Van Helsing - Alan Silvestri Decca B0002331-12
With the passing of Basil Poledouris, Alan Silvestri is the composer directors turn to if they want a loud, powerful, bombastic film score. Silvestri's film credits include the recently released Beowulf, plus earlier films such Night at the Museum, Polar Express, Lara Croft Tomb Raider, The Mummy Returns, Volcano and other such films. Unlike a number of film composers who rely heavily on synthetic music, Silvestri usually works with a live orchestra and chorus. Electronic music and synthesizers are usually kept to a minimum. Of the seven film scores written by Silvestri in the last five years the score for Van Helsing has been the greatest crowd pleaser. However, it is definitely not a chick-flick film score. The film score is an ideal torture-test for subwoofers. I used track eleven, "The Final Battle", as my subwoofer test track at CES 2008. Another person I ran into in the corridors at CES was using track one of Van Helsing for his subwoofer test. Most of the tracks on the CD are loud and full of heavy percussive acoustic sound. Thus, no matter which track you used you could very quickly separated the very best subwoofers from the wanna-bes. When played at a high volume on a system with excellent bass the results are spectacular.
Now CDs of people whacking on big drums is not new. However, to have the drum whacks interwoven into very interesting classical music with excellent use of chorus is new. In all of the rooms at CES in which I played "The Final Battle" I did not see a single male who was not tapping his foot, pounding his fist on his thigh, or banging his head in time to the music. Highly recommended as a example of how classical music can be used to raise the testosterone levels of the average male.
The Man in the Moon - James Newton Howard. Reprise 9 26763-2
Warning. This is a chick-flick music. No big drums here.

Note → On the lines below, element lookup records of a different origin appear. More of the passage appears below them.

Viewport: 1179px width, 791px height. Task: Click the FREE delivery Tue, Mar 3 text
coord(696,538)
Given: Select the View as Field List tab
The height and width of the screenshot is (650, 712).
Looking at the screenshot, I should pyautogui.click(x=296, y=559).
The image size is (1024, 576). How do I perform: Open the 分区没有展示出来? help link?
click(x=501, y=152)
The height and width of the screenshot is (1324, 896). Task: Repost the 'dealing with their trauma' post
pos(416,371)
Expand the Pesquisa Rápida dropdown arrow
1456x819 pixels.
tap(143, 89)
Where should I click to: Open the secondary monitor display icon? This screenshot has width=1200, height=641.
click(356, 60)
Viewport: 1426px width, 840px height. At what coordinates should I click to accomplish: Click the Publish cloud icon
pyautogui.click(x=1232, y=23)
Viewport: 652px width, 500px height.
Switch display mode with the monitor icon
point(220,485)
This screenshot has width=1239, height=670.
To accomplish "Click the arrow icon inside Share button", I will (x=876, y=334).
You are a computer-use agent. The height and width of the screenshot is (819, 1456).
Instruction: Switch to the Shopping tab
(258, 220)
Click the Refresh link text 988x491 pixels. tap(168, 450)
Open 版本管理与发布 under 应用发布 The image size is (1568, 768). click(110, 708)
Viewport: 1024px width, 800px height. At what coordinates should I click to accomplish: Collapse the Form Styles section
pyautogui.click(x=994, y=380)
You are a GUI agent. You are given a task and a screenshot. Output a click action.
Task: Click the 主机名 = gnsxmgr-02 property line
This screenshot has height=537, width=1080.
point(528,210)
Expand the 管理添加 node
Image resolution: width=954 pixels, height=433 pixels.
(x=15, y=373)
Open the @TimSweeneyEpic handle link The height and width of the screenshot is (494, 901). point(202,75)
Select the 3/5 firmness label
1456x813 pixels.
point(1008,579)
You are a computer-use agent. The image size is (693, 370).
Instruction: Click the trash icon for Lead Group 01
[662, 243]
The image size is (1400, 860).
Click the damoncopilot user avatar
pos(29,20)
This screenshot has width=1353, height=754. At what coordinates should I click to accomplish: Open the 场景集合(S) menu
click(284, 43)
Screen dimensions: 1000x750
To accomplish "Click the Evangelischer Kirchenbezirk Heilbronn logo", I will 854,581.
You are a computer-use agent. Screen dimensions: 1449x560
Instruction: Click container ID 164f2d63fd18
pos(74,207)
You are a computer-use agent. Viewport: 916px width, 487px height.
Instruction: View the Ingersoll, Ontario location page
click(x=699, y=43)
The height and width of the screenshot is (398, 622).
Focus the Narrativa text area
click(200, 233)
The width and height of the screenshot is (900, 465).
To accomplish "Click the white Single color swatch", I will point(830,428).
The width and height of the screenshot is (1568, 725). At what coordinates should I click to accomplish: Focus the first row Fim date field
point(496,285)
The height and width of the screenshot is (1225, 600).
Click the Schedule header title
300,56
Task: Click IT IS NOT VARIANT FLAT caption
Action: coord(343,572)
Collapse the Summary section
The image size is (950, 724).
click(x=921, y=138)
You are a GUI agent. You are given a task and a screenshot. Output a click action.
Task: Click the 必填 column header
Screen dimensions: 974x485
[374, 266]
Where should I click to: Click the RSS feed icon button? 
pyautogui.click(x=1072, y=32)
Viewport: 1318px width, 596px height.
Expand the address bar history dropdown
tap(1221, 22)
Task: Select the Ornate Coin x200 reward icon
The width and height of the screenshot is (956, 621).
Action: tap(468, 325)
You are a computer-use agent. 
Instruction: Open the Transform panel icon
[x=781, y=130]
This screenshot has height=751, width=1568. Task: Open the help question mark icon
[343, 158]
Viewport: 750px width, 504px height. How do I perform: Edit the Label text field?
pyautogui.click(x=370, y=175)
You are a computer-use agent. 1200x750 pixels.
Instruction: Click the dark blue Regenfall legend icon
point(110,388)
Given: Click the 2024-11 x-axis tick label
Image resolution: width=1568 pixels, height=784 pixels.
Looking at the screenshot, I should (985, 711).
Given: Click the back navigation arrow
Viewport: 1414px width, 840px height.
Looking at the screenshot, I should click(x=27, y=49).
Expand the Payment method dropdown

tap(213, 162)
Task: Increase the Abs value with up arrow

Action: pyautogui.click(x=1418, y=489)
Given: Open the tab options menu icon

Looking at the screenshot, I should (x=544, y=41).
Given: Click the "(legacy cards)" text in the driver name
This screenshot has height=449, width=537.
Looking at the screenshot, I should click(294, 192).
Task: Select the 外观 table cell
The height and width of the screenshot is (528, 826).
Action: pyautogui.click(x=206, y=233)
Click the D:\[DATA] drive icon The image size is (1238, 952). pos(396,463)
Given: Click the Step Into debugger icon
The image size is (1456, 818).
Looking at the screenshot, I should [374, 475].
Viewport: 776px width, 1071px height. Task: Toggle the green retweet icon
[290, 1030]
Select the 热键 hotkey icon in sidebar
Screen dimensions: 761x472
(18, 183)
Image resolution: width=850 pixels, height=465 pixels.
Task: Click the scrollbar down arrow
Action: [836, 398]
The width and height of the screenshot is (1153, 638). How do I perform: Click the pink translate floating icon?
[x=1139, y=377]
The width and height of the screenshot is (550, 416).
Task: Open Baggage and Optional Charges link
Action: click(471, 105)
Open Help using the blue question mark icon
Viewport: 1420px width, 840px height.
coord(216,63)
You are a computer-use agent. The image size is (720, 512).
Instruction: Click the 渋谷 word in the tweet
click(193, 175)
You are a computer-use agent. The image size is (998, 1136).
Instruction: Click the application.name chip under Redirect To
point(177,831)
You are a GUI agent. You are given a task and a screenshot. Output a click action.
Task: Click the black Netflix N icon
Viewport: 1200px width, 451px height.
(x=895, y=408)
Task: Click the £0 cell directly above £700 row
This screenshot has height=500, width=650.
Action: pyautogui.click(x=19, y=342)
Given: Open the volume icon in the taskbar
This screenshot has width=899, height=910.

Just blue grass music played with banjo, guitar, violin, and harmonica. This is happy, foot tapping music with the exception of one track, "The Funeral". When I play this music for my friends they close their eyes, get a big smile on their face, and their whole body relaxes. A very interesting physiological response to music and completely opposite of that created by Van Helsing. If you want some light hearted music to play for your female significant other to get her in a good mood, play this CD.
Planet Terror - Robert Rodriguez. Varese Sarabande 302 066 807
The 2007 movie Grindhouse was a tongue-in-cheek spoof of 1950 horror movies. Quentin Tarantino directed Death Proof which was the first half of a double bill contained within one movie. Planet Terror was the second half of the double bill and was directed by Robert Rodriguez. Rodriguez first step in making Planet Terror was to write the film score. Since Grindhouse was satirizing '50s horror films he wrote music that invoked memories of watching horror films at the drive-in theater. The music is very '50s in sound with an interesting added blues touch. After setting the mood for the film with the music, Rodriguez wrote the film script, directed the movie, and then married the leading lady—Rosie McGowan of MTV. Despite being a one man show, Planet Terror was actually not a bad film, if you like zombie movies.
The music ranges from small blues ensemble—acoustic guitar, electric guitar, bass guitar, dirty sax, and drums—to all electronic tracks with synths and electric guitars. Some of the tracks are pretty industrial sounding. I enjoyed most of the tracks. However, I imagine most people won't. However, the few tracks on the CD which are written for the small blues ensemble are to die for. I used track ten "The Grindhouse Blues" as one of my test tracks at CES 2008. People thought it was a superbly recorded track of great blues music. If you are feeling adventuresome and like blues you should give this CD a listen.